▶ _Work to complete_:
Determine how many lines below contain the word "computer", then state only that figure.

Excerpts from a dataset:
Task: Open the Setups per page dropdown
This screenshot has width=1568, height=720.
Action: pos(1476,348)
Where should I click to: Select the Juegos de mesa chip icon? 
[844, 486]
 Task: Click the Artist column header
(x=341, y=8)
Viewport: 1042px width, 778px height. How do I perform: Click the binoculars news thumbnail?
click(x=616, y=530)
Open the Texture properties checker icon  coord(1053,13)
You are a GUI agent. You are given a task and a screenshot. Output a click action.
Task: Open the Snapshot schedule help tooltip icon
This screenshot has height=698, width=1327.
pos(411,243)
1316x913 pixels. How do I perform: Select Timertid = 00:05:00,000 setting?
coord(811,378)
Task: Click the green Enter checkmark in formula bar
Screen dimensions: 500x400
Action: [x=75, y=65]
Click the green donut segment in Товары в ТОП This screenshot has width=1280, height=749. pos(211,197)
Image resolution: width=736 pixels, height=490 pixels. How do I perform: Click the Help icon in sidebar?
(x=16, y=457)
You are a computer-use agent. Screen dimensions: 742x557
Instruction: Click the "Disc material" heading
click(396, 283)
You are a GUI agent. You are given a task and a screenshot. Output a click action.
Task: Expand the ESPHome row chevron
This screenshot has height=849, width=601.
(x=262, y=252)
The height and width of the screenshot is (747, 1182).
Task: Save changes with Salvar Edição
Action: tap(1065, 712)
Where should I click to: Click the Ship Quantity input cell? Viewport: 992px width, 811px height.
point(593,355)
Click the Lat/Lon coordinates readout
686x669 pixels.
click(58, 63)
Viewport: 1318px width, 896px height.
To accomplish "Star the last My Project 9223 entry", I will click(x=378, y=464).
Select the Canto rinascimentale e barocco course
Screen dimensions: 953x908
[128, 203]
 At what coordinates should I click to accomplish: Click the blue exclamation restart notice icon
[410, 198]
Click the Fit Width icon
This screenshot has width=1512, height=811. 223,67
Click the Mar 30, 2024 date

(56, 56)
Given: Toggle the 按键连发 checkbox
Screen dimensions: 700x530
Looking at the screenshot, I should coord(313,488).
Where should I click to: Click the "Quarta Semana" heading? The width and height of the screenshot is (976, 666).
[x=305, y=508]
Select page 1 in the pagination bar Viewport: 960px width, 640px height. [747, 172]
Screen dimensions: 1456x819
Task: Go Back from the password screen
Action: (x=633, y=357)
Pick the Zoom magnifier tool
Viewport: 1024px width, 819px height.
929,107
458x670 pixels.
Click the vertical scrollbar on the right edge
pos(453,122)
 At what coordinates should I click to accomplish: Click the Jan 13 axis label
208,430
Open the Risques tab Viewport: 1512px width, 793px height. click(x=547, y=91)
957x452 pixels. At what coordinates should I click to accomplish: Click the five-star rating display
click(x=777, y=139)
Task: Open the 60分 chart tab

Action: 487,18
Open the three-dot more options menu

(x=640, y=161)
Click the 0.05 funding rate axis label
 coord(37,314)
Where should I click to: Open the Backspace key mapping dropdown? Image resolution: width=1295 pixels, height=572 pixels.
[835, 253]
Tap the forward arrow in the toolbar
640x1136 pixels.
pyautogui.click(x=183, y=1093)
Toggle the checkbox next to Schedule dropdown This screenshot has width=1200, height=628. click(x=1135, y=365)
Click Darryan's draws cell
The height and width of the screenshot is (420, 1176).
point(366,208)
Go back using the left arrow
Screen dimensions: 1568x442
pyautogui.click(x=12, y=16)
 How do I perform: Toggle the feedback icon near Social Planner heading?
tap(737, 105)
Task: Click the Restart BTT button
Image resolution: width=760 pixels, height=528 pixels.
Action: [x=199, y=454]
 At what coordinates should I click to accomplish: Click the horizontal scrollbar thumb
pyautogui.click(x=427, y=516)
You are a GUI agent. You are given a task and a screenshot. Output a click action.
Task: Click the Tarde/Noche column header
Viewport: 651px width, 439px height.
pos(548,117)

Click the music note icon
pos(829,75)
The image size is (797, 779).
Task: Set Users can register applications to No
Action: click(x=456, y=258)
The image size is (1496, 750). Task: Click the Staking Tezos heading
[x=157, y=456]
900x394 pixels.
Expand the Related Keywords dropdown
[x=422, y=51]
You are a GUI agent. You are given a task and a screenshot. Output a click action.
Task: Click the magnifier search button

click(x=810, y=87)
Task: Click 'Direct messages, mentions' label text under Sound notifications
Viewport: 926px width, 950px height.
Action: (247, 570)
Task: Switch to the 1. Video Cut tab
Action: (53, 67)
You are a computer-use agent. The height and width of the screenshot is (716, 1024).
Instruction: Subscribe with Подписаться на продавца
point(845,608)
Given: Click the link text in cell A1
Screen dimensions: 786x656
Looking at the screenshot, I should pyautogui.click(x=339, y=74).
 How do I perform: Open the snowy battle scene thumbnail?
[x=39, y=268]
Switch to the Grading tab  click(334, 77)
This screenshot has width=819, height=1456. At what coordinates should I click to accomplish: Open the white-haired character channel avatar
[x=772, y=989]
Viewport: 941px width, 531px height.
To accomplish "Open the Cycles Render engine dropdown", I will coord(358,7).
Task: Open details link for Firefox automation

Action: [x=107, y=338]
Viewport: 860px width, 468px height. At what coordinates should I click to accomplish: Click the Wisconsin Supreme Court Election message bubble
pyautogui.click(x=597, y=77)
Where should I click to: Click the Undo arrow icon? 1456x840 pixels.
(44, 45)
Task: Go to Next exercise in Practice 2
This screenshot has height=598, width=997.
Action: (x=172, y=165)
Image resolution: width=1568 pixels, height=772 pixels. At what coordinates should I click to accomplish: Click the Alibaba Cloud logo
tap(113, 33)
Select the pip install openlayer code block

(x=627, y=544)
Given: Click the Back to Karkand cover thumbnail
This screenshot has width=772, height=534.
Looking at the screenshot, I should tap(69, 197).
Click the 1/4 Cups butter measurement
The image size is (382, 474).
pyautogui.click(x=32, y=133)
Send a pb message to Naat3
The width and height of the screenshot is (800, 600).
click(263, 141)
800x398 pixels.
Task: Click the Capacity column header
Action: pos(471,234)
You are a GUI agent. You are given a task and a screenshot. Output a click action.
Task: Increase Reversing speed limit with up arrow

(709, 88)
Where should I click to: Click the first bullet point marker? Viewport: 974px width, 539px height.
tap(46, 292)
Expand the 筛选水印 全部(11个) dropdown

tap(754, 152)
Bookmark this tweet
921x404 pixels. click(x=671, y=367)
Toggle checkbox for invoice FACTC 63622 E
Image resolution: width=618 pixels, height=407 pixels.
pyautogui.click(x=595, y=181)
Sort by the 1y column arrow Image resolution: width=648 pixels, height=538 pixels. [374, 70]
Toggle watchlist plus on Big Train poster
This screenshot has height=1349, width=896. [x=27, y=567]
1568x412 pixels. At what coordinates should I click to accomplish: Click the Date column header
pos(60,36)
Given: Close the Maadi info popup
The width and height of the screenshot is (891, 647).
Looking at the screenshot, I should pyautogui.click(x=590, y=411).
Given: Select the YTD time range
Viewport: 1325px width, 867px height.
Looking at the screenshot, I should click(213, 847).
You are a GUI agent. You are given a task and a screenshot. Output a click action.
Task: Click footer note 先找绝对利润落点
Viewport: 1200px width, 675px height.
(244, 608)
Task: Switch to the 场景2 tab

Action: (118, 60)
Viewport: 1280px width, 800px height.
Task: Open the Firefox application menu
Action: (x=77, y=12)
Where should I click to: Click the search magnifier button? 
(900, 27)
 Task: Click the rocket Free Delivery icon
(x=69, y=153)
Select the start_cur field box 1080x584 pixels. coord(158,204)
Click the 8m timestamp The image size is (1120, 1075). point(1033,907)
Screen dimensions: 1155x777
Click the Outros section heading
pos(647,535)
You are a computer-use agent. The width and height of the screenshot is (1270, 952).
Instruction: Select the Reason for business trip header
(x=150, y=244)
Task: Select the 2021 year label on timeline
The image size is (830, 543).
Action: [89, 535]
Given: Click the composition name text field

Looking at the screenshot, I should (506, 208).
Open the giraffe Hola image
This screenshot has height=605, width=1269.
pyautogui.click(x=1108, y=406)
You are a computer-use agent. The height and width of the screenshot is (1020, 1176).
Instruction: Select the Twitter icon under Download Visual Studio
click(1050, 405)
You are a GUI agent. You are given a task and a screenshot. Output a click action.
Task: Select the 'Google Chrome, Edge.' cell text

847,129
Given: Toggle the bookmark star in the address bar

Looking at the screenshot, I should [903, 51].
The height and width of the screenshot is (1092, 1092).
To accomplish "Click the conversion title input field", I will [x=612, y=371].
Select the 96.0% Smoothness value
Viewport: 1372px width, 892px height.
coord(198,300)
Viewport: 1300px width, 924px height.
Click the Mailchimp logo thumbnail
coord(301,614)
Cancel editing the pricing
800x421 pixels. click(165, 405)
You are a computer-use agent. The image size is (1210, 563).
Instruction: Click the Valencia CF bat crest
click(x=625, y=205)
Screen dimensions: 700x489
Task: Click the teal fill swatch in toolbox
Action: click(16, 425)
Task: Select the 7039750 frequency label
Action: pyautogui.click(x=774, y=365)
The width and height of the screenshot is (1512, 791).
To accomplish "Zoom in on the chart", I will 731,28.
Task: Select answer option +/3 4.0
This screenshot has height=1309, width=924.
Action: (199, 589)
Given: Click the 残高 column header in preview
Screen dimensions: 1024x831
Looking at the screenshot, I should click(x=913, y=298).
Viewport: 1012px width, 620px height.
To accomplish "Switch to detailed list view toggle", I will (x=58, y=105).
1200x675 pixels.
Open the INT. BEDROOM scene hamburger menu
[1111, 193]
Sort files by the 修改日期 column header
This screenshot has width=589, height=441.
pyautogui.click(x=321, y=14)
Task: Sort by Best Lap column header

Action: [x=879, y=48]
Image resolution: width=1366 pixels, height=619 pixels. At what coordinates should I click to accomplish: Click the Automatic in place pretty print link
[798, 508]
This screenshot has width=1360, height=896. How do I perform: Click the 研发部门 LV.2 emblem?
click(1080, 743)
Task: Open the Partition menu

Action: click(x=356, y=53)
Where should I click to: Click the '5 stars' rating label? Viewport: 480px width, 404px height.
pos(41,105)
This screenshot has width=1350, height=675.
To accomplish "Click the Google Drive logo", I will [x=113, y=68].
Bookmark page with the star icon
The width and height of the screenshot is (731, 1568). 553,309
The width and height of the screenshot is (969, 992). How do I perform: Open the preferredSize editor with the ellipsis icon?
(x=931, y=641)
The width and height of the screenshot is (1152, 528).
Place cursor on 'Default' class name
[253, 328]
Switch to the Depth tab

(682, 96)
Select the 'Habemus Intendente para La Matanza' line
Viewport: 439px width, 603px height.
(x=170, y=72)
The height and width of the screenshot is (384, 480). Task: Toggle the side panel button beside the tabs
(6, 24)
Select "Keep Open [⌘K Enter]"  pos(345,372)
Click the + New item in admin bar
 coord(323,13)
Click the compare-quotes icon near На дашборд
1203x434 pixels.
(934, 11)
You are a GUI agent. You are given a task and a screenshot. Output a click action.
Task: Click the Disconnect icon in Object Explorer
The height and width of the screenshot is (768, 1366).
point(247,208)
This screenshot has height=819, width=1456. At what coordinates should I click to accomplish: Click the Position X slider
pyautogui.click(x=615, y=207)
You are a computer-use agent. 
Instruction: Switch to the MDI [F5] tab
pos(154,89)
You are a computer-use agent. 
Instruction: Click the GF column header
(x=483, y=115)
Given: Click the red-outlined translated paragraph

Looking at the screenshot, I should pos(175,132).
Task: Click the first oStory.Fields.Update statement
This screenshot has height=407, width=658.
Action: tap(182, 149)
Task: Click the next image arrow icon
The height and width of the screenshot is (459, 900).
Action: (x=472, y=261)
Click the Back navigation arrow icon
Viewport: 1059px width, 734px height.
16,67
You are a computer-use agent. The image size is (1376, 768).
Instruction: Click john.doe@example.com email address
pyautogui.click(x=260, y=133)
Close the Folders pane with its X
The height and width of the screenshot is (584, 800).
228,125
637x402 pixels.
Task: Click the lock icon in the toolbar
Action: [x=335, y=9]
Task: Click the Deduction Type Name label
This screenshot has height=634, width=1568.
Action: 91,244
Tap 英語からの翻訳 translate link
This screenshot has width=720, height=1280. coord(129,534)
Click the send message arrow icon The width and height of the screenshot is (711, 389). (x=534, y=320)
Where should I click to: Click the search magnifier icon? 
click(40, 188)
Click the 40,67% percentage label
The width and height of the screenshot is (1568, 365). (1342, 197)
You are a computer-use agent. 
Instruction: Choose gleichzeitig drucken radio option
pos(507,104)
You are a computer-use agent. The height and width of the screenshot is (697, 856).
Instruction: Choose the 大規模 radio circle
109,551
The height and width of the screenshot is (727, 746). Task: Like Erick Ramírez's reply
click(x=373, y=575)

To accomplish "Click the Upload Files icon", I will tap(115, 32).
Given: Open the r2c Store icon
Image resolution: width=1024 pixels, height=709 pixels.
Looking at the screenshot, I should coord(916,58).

▶ _Exercise answer_:
10